Während die Hamburger Inszenierung von Tom Kühnel an einer Stelle den O-Ton des Gesprächs einspielt und die Arendt-Darstellerin Corinna Harfouch im Playback dazu – etwas hilflos – die Lippen bewegen lässt, wagt die Berliner Inszenierung also ein Reenactment dieser tiefgründigen Talk-Show. Abak Safaei-Rad, und in einer zweiten Runde auch Svenja Liesau, gelingt es bemerkenswert den Duktus der praktischen Denkerin nachzuspielen, jenseits von Plagiat die Figur zu imitieren.
Gespräch und Illustration
Doch eigentlich, jedenfalls offiziell, handelt es sich bei der Inszenierung am Deutschen Theater um die von Regisseurin Theresa Thomasberger und Dramaturg Bernd Isele erstellte Bühnenfassung der Graphic Novel „Die drei Leben der Hannah Arendt“ des US-amerikanischen Cartoonisten Ken Krimstein. Mit einfachem Strich und klugem Text skizziert er da Leben und schriftlich fixierte Gedanken Hannah Arendts. Auf diesen Texten basieren nun einige Szenen, die das Gaus-Gespräch illustrieren, aber auch immer in seinem Schatten bleiben. Regisseurin Theresa Thomasberger hat gleich fünf Hannah Arendts auf die Bühne der Kammerspiele am Deutschen Theater in Berlin gebracht. Zudem übernehmen diese Darstellerinnen wichtige Figuren aus Arendts Leben.

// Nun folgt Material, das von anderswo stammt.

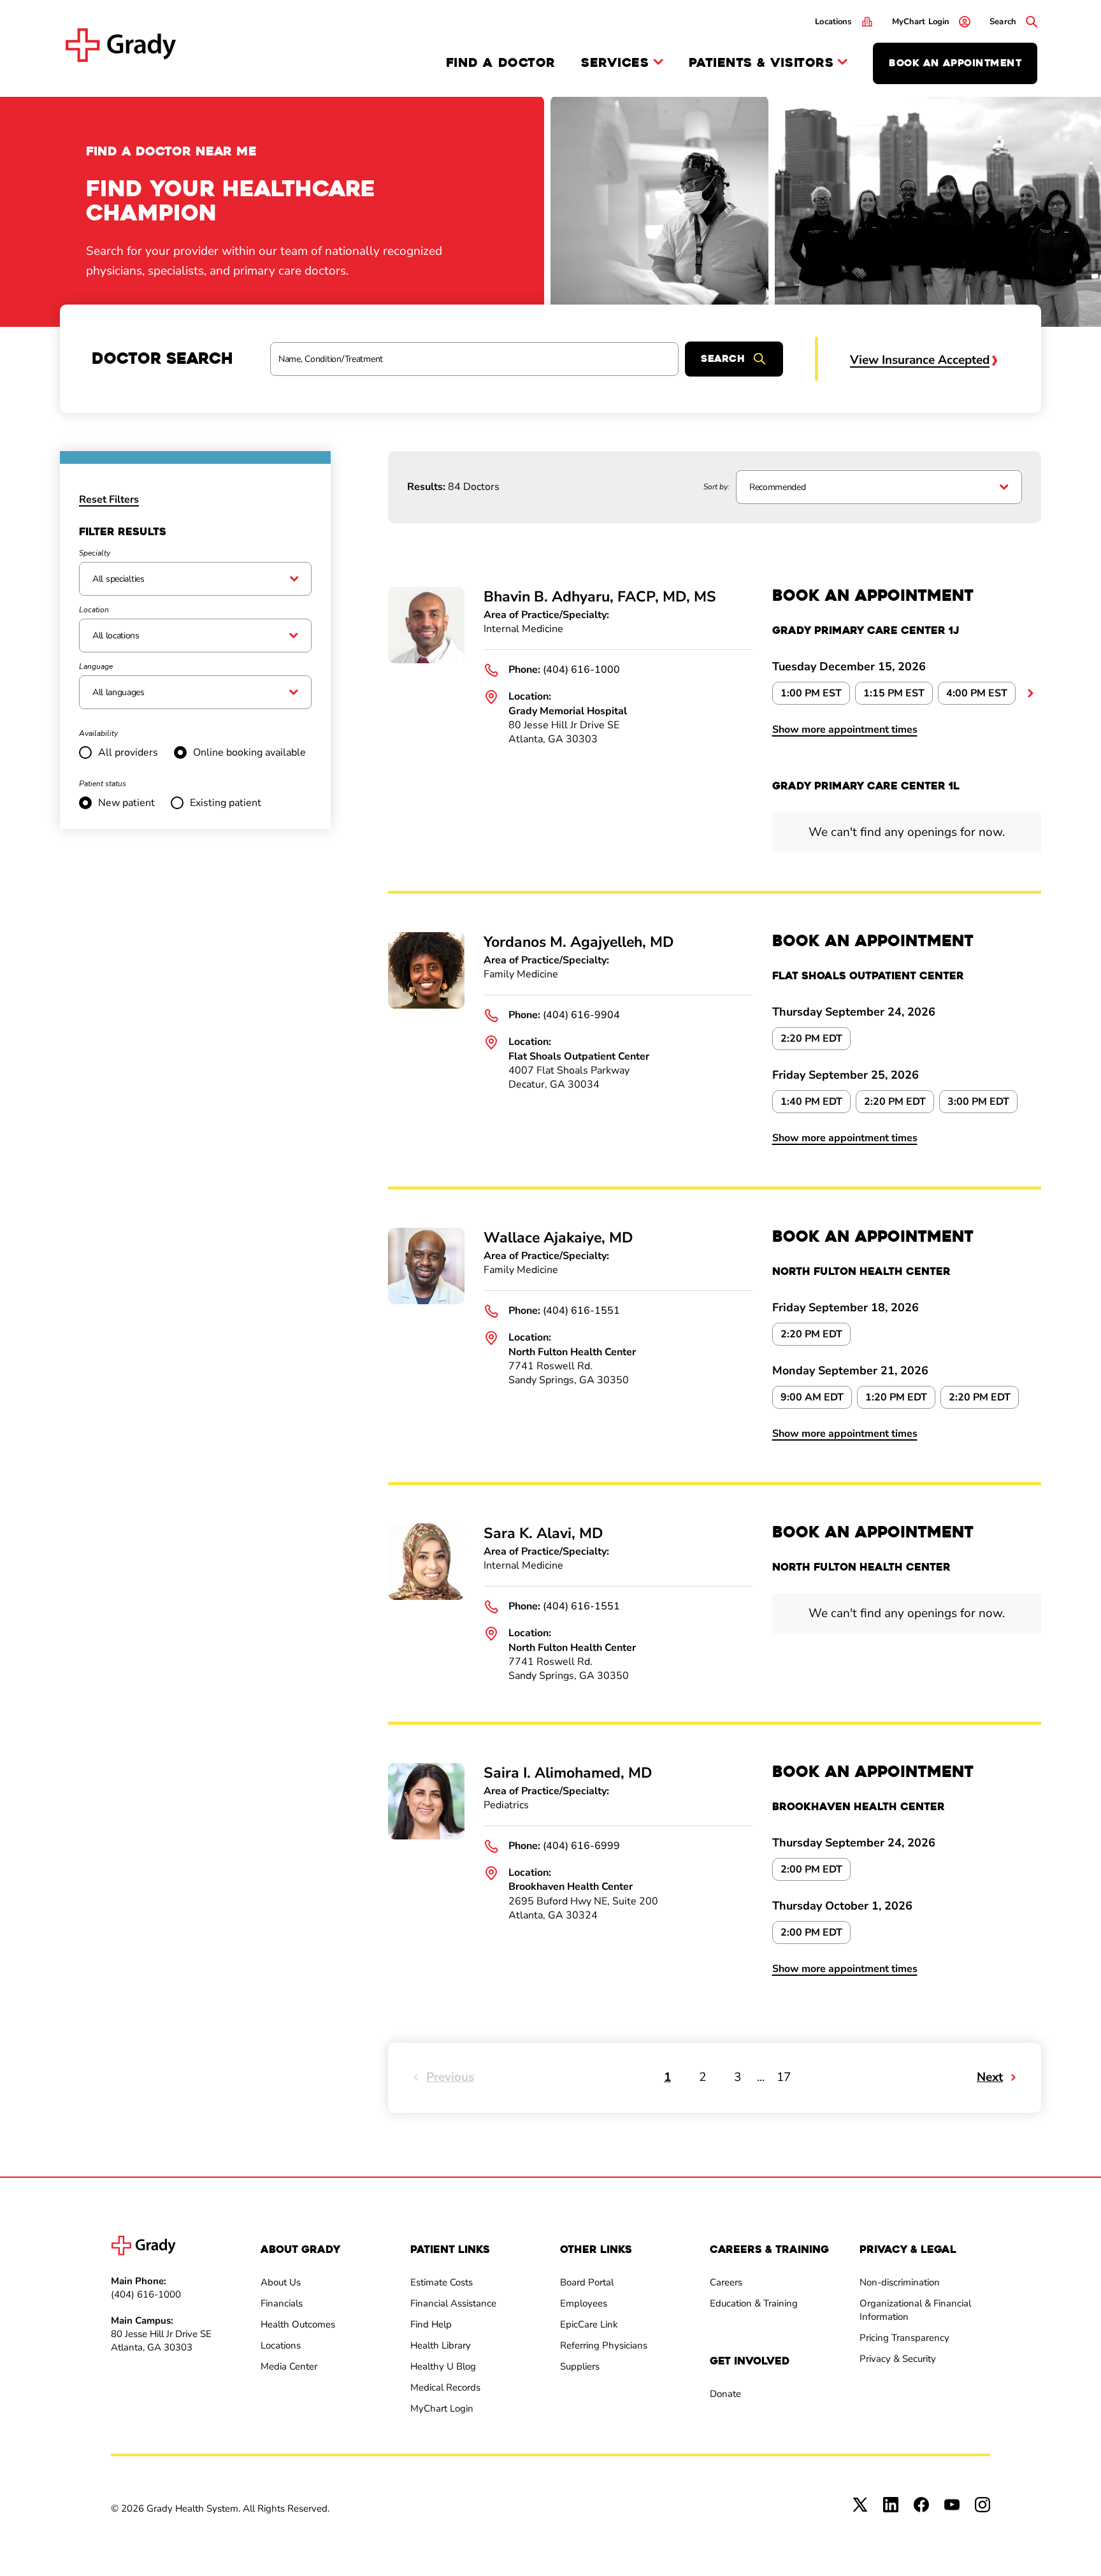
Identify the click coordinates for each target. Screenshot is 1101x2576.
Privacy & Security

Hinter dem Zwiegespräch setzt sich die Drehbühne in Bewegung (Bühne: Mirjam Schaal) und wir werden Zeuge, wie das Schulkind Hannah in Königsberg erstmals als „Jude“ bezeichnet wird, lernen mit ihr in Marburg den schneidigen Philosophie-Professor Heidegger (Mareike Beykirch) kennen und im Pariser Exil ihren Mann Heinrich Blücher (Svenja Liesau) sowie den lyrischen Beobachter Walter Benjamin (Julischka Eichel) oder sehen sie mit Mann und Mutter (Daria von Loewenich) in New York ankommen. Das ist in gelungenen Szenen eine Ergänzung zum immer wieder aufgenommenen Gaus-Interview, teils aber – etwa im wilden Berlin der Zeit vor dem Reichstagsbrand – eher verzichtbare Revue.

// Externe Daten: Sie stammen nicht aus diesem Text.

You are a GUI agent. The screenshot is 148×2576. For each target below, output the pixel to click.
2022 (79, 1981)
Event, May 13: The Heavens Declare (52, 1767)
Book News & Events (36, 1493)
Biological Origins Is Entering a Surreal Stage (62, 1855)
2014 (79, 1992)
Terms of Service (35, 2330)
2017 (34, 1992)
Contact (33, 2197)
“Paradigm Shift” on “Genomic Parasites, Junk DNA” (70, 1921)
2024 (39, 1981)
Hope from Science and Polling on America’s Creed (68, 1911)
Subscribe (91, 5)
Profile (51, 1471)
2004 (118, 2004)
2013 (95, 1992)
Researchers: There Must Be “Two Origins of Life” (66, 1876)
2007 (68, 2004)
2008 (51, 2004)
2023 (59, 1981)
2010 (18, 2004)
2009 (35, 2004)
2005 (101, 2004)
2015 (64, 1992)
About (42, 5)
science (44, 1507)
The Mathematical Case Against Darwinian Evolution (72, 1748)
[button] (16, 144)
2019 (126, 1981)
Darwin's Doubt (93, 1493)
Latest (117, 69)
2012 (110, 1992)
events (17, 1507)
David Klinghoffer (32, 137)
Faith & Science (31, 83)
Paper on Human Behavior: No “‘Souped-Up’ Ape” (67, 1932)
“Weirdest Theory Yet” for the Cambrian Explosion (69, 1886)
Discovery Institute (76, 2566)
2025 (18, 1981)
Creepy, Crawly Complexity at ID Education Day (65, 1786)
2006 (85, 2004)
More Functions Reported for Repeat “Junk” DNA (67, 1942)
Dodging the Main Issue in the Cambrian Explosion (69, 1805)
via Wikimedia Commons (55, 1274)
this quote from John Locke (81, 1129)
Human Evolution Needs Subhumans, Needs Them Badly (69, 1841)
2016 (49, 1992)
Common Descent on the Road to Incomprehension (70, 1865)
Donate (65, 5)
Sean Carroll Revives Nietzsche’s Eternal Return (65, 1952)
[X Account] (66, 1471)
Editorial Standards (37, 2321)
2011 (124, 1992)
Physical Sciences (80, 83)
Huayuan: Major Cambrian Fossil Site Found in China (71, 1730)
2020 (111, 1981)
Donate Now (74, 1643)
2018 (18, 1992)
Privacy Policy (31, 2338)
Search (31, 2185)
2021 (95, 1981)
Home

Schauspielerinnen und präsente Denkerin
Zu fünft spielen die Darstellerinnen der Hannah Arendt dann die einflussreiche und wegen ihres Eichmann-Buchs auch umstrittene Denkerin beim Zwiegespräch mit sich selbst. Ihre Erkenntnisse über vereinsamte Menschen als Humus, auf dem der Totalitarismus gedeiht, sind so klarsichtig im Rückblick wie erschreckend in Bezug auf unsere Gegenwart.

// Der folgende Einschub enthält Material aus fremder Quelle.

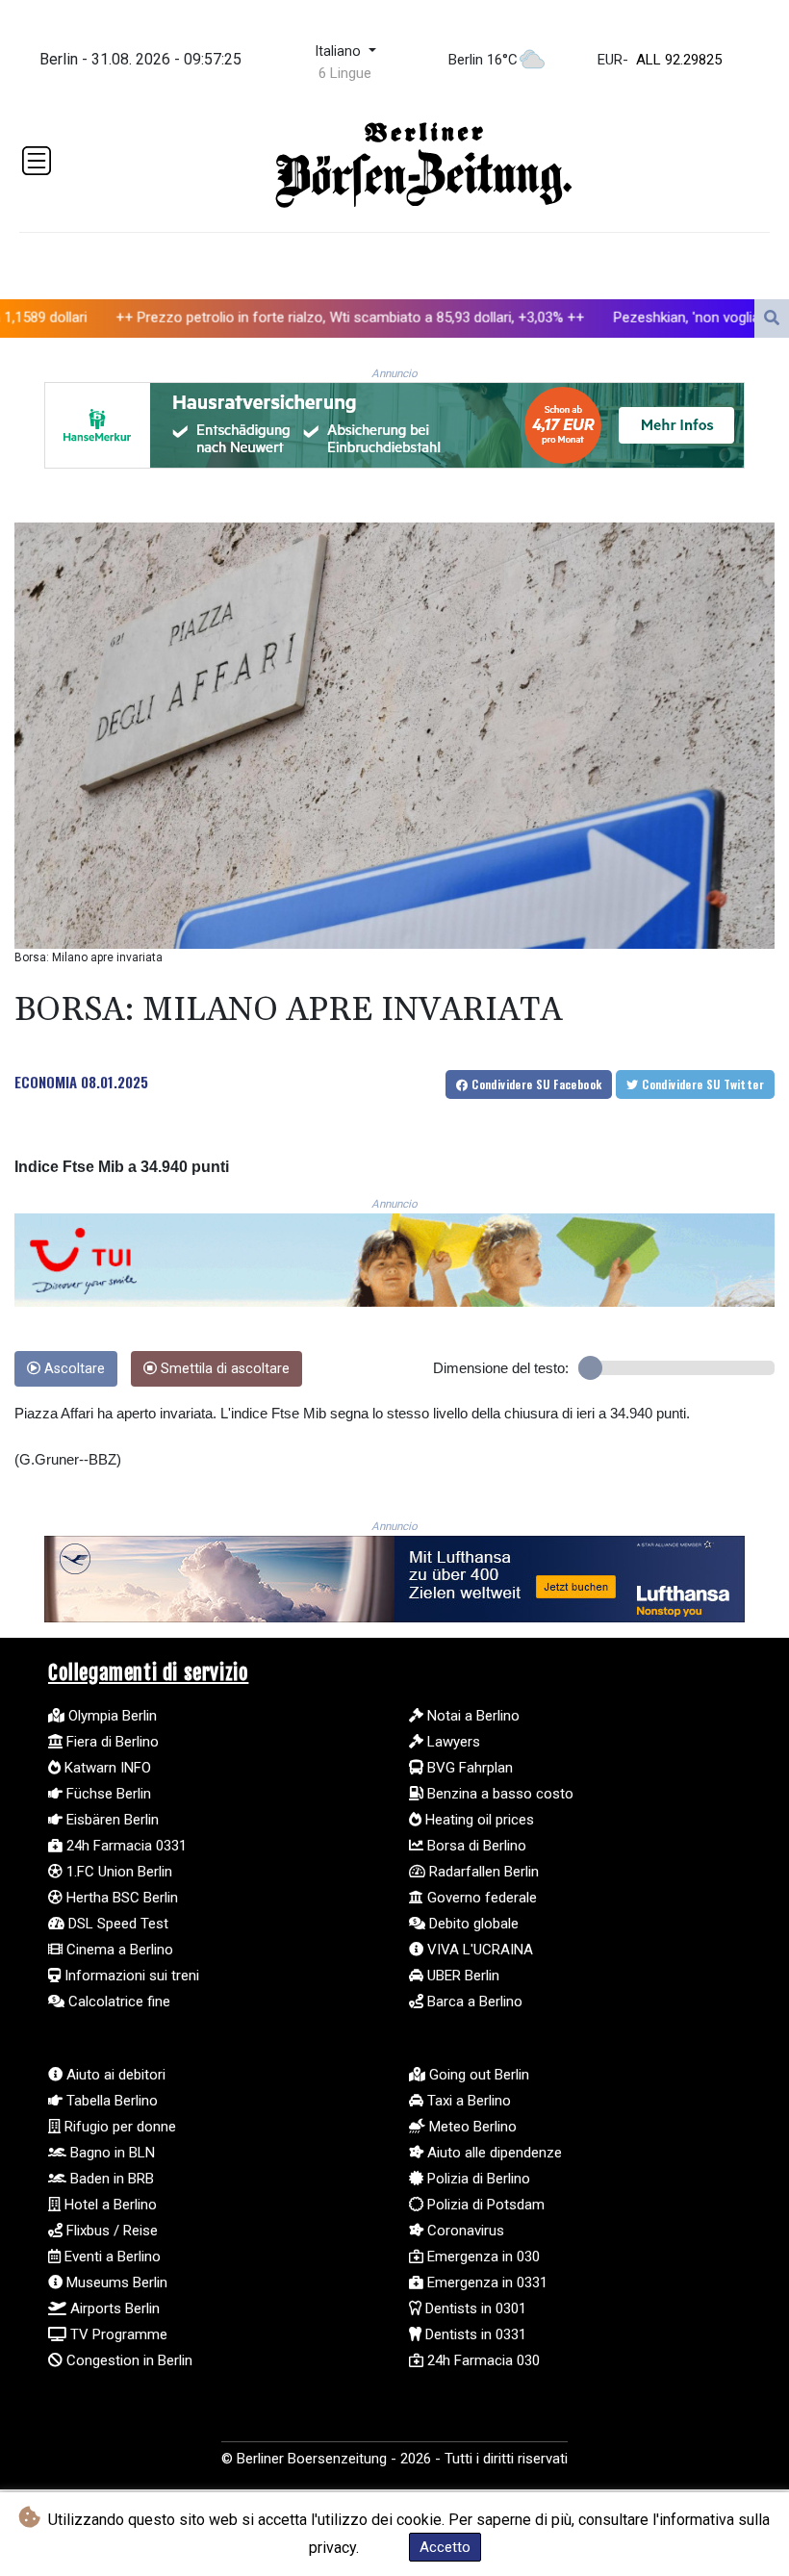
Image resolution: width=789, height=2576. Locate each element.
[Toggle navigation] (37, 160)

Bei aller Kraft, die eine zornige Hannah Arendt (Julischka Eichel) auch in ihrer Antwort über die sich schuldlos gerierenden Nachkriegsdeutschen zeigt: Wenn die letzte Fragerunde an die nun tatsächlich eingespielte Fernsehaufnahme des Interviews geht und diese Hannah Arendt durch Ausdruck und Inhalt ihrer Rede tief beeindruckt, ist das auch ein Zeugnis der Vergeblichkeit des zuvor gezeigten Spiels durch die Inszenierung. Hannah Arendt erklärt hier, dass das Wagnis des öffentlichen Engagements nur im „Vertrauen auf das Menschliche aller Menschen“ möglich sei. Das klang 1964 hoffnungsvoller als in einer dauererregten Gesellschaft, die mit kommerzieller Pseudo-Kommunikation und Desinformation auf das Schlechte im Menschen aufbaut.
Dieses Ende der zweistündigen Inszenierung ist treffend, ja packend. Und doch bleibt auch nach dem zweiten Anlauf der Saison die Frage, ob das Theater der dramatischen Denkerin Hannah Arendt gerecht werden kann – über Zitat oder szenische Revue hinaus. Dass der Titel „Die drei Leben der Hannah Arendt“ kryptisch beziehungsweise unverbindlich bleibt, und dass Gaus/Arendt mindestens genauso Textvorlage sind wie das Krimstein-Buch, sind dabei noch die kleineren Einschränkungen.